IgnoredAmbience / yahoo-group-archiver

Scrapes and archives a Yahoo groups email archives, photo galleries and file contents using the non-public API
MIT License
93 stars 45 forks source link

Attachment Download Failing With 400 #8

Closed abney317 closed 5 years ago

abney317 commented 5 years ago

Yahoo seems to be expecting all the requests for attachments to be coming from their end. I see the referrer is being set

self.s.headers = {'Referer': self.BASE_URI}

But this doesn't seem make it work. If go to the image in my browser though while logged in and then run the script it'll work for that 1 file and then fail on the next one.

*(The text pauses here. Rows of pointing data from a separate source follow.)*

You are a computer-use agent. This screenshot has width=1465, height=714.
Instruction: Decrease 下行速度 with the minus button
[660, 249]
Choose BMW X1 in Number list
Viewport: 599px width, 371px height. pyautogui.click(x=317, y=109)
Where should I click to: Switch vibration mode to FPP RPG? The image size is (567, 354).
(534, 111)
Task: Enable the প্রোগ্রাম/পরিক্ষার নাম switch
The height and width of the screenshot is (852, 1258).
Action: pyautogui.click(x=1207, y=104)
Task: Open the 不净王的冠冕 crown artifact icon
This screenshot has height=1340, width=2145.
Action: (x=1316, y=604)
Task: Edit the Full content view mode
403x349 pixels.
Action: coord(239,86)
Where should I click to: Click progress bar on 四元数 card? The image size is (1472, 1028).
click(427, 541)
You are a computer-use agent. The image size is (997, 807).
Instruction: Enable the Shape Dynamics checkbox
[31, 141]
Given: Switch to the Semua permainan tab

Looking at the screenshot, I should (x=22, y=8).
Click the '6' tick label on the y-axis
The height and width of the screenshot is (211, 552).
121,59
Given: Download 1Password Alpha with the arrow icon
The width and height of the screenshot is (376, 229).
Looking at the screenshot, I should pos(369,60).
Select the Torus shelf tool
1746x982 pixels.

  File "C:\Python27\lib\site-packages\requests\models.py", line 940, in raise_for_status
    raise HTTPError(http_error_msg, response=self)
requests.exceptions.HTTPError: 400 Client Error: Bad Request for url: https://xa.yimg.com/kq/groups/V_xxxxxx./or/xxxxxxx/name/image.jpg

Any ideas on what we might be able to do here allow the attachments to be pulled?

abney317 commented 5 years ago

Applying the same logic that @laanwj did for the download_file to the get_file function to just keep trying if it fails worked perfectly.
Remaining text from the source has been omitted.